Denn nicht nur viele Bürgerinnen und Bürger bummeln gerne zwischen den Verkaufsständen umher – auch Taschendiebe bevorzugen Orte, an denen sich viele Menschen aufhalten und dadurch Deckung bieten. Die Diebe arbeiten oft in Gruppen und haben eingespielte Abläufe: Einer lenkt das Opfer ab, indem er es zum Beispiel anrempelt, seine Kleidung „versehentlich“ beschmutzt oder um eine Auskunft, Hilfe oder Geld bittet. Diesen Moment nutzt der Nächste, um die Beute blitzschnell aus der Tasche oder der Kleidung zu stehlen und gibt sie an den Dritten weiter, der damit verschwindet.

 

Die Polizei rät deshalb:

 

·         Nehmen Sie nur so viel Bargeld und Zahlungskarten mit wie nötig.

·         Achten Sie vor allem im Gedränge besonders auf Ihre Wertsachen und Ihre Tasche.

·         Tragen Sie Bargeld und Zahlungskarten sowie Ihr Smartphone in verschiedenen, verschlossenen Innentaschen Ihrer Kleidung möglichst nah am Körper.

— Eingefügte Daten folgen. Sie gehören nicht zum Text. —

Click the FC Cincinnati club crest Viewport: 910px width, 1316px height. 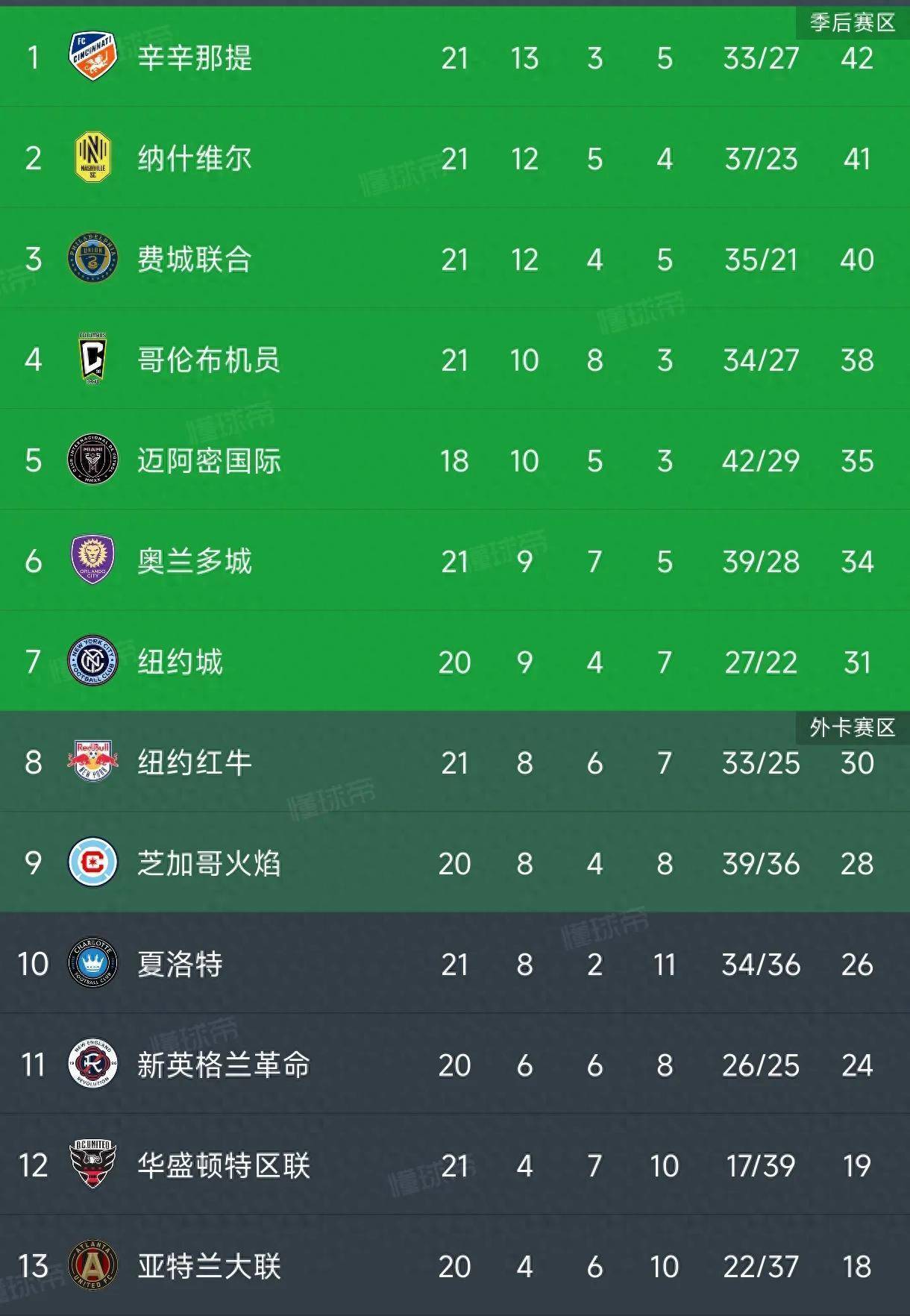[92, 58]
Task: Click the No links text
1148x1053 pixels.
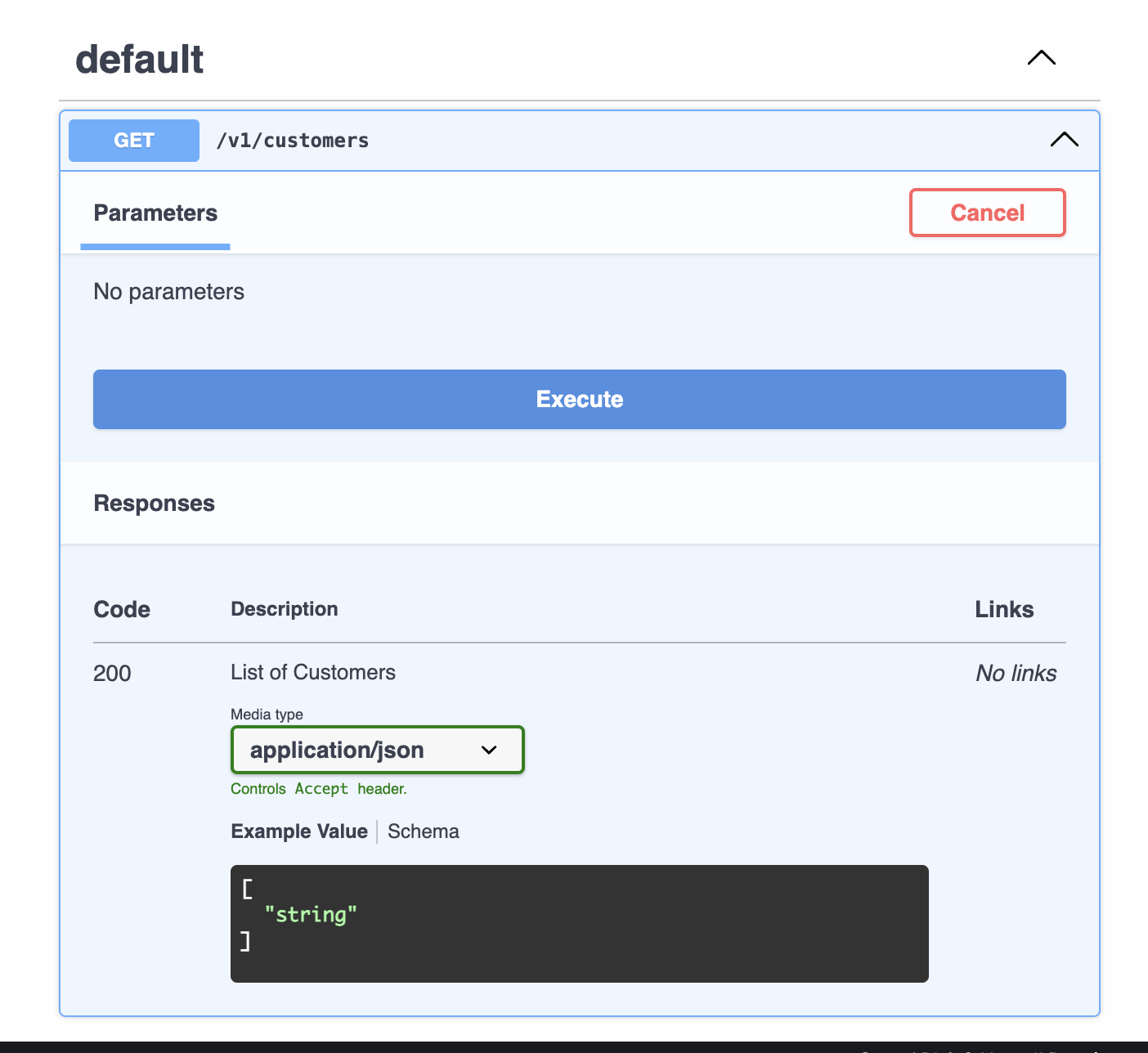Action: (x=1016, y=674)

·         Tragen Sie Ihre Tasche immer mit der Verschlussseite zum Körper.

 

 

Was tun, wenn es dennoch passiert ist?

 

Ist Ihnen Ihre Zahlungskarte abhandengekommen, lassen Sie diese sofort sperren (Sperr-Notruf 116 116). Beachten Sie, dass Sie Ihre Karte(n) nur dann über den Notruf sperren lassen können, sofern sich Ihre Bank dem Notruf angeschlossen hat. Ansonsten wenden Sie sich direkt an Ihr Kreditinstitut. Damit Ihre Debitkarte (z.B. Girocard, früher EC-Karte) auch für das elektronische Lastschriftverfahren (SEPA Lastschrift) gesperrt werden kann, für das nur eine Unterschrift und keine PIN benötigt wird, müssen Sie den Verlust der Polizei melden. Nur dort kann eine so genannte freiwillige KUNO-Sperrung bei den Handelsunternehmen veranlasst werden. Erst dann wird die Karte beim Bezahlen in Geschäften auch im Lastschriftverfahren abgelehnt.

 

Denken Sie bitte zudem stets daran: Ein Gläschen Glühwein oder Eierpunsch mag auf dem Weihnachtsmarkt gut munden, aber danach sollten Sie kein Fahrzeug mehr führen – ganz gleich ob Auto, E-Roller oder Fahrrad! Denn auch geringe Mengen an Alkohol können zu Ausfallerscheinungen und Fehlleistungen führen. Damit gefährden Sie nicht nur sich selbst, sondern auch andere. Planen Sie deshalb Ihren Ausflug zum Weihnachtsmarkt am besten gleich von Vornherein so, dass Sie mit öffentlichen Verkehrsmitteln oder auch zu Fuß unterwegs sind – das erspart auch eine längere Parkplatzsuche vor Ort und lässt den Ausflug entspannt beginnen.